En toen was het weer tijd de klok te verzetten. We kregen er wat bij. Nee, geen uur langer slapen, maar één seconde. Het is een redelijk schimmige bezigheid als je er een beetje induikt.
Babyloniërs, Perzen en Egyptenaren, Hindoestanen en Maya’s, de geleerden van onze verre voorouders wisten het al: voor het bijhouden van het fenomeen tijd rekent 360 dagen het gemakkelijkst. Maar een rondje zon duurt eigenlijk 5 dagen meer. Dat los je op met wat bijzondere dagen aan het eind, of je maakt maanden wat langer en korter. En die zes uur? Eens in de 4 jaar een schrikkeljaar.
Het bleek een methode die prima werkte, totdat we de atoomklok kregen. Dit precieze uurwerkje houdt de tijd bij op basis van de frequentie van de microgolf die een elektron uitstraalt wanneer zijn energetische toestand in een atoom verandert. Deze frequentie blijkt vele malen constanter dan de rotatie van de aarde. De afwijking schijnt in het geval van cesium 133 slechts 1 seconde per 5 miljard jaar te zijn. Daar kunnen we dus wel even me vooruit. De atoomklok bleek handig voor toepassingen als GPS omdat een nauwkeurigere tijdswaarneming ook een nauwkeurigere positiebepaling betekent. En ook kwam er een zender – ik geloof dat er een in Duitsland staat – die elke klok die het wil horen vertelt hoe laat het precies is en de wereld netjes synchroon doet lopen.
Het afstappen van de rotatie van de aarde als meeteenheid had echter wel een ongewenst gevolg: onze tijdmeting en de rotatie van de aarde lopen niet meer synchroon. Door de getijdenwerking gaat de aarde namelijk steeds langzamer draaien. Dit zou maar 1,7 ms per eeuw zijn, maar het is genoeg om het fenomeen schrikkelseconde in te voeren. Sinds de invoering ervan in 1972 hadden we op 30 juni alweer de zesentwintigste te pakken. Blijkbaar zijn de rotatiepraktijken van de aarde toch wat weerbarstiger.

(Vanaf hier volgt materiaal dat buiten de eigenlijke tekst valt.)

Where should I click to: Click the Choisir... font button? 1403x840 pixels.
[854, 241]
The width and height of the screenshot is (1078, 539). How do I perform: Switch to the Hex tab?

De schrikkelseconde is elke keer weer punt van discussie. Computers kunnen er behoorlijk last van hebben. Ik herinner me vaag een film met Sean Connery waarin de ‘blinde vlek’ seconde wordt gebruikt om grote hoeveelheden geld door te sluizen. In de echte wereld lagen onder andere de servers van LinkedIn, Netflix en Amazon even plat. Ook gebruikten studenten uit Texas de extra seconde om een drone van het Amerikaanse leger te hacken. Kan gevaarlijk zijn. Moeten we hem dus maar afschaffen? Of is het erg om uit de pas te lopen? Astronomen vinden van wel, de telecomsector van niet. Persoonlijk denk ik dat we al lang verre van synchroon lopen met moedertje aarde. Die 26 seconden in 43 jaar? Ik zou ze niet opmerken. Dat heb je nu eenmaal met uitsmeren. Google schijnt het al jaren met die schrikkelseconde te doen, zodat hun servers nergens last van hebben. Vanuit technisch oogpunt lijkt me er dus geen valide argument om niet meer synchroon met onze voorvaderen te lopen. Maar of het synchrone of asynchrone kamp het gaat redden? De tijd zal het leren.